Il ragazzo di Rione Traiano non merita neanche la dignità di vittima…!

Non so che drammi abbia vissuto la psiche di questo magistrato, certo, dopo simili asserzioni, il Csm dovrebbe immediatamente sospenderlo ed aprire un procedimento contro un personaggio palesemente disturbato.

Stabilire le colpe e dichiarare la sentenza in così poco tempo, senza avere tra le mani gli atti dell’episodio, la dice lunga sulla stabilità emotiva di Bobbio, che vorrei equiparare a quella dell’Arma che, invece di cospargersi il capo di cenere, architetta e progetta soluzioni più o meno artate per scagionare il milite, declinado, intanto, gli inviti della Rai per spiegare il prprio punto di vista, che ormai immaginiamo.

I carabinieri, irreprensibili con gli altri, elastici con se stessi...!

Oggi sento dire che il 32enne carabiniere, con 11 anni di attività e non inesperto 22enne, scendendo dall’auto (pistola in pugno con colpo in canna, senza sicura  e dito sul grilletto) è inciampato: l’avevo già previsto nello scorso blog, sapevo che si sarebbero attaccati ad un eccesso di legittima difesa facilmente derubricabile.

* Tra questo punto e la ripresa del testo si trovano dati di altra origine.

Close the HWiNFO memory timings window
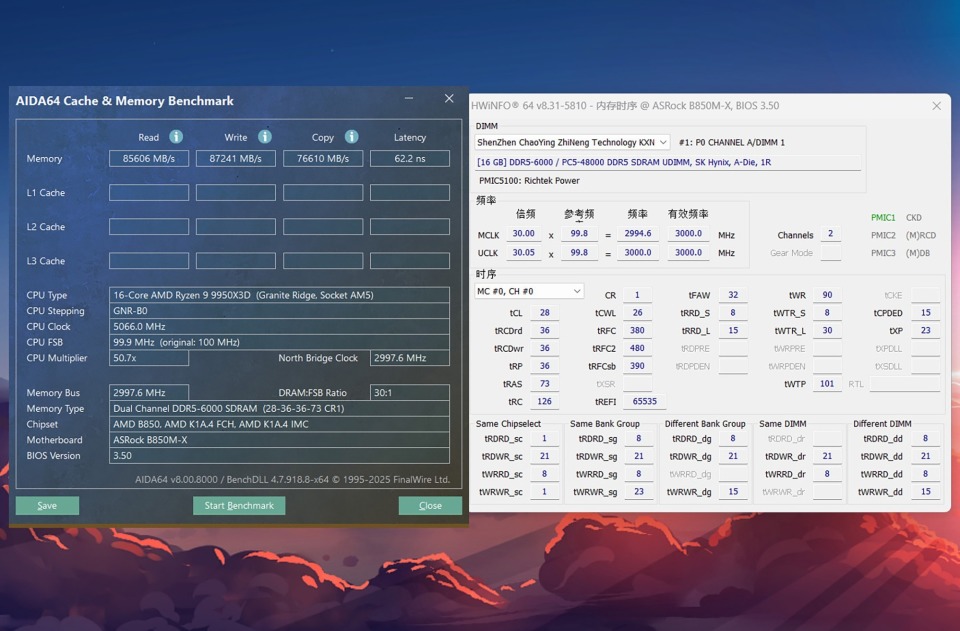The image size is (960, 631). tap(936, 106)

Niente di più facile che il povero “figlio” diventi la causa, come ha intuito” Bobbio il disturbato, dell’incidente: è uscito in strada alle 3 di notte, viaggiava su un motorino senza casco con altri due, non si fermava all'alt (sempre presente l'alt, risolve tanti problemi...).

Ha innescato il tutto…!

Fantastico: lo Stato, il mostro che invece di difendere stupra i cittadini, è quello che premia l'inutile Renzi, bravo nel comunicare stronzate;

 è quello che si auto incensa aumentandosi gli stipendi mentre si parla di “revisione della spesa”, vedi Banca d’Italia: è quello irremovibile sui crediti e smemorato sui debiti.

Purtroppo credo che ci dobbiamo preparare a vederci negata la giustizia per il Rione Traiano, dove bambine di 13 anni, intervistate da Radio 1,  parlano d’amore e condivisione, dove sfortunati, abbandonati ed emarginati, fanno rete per non soccombere, adottando un passo evangelico che li vede uniti e decisi a non essere travolti.

Non c’è pace per chi soffre, per chi non ha nulla ma reagisce: si vorrebbe che scomparisse, si annullasse.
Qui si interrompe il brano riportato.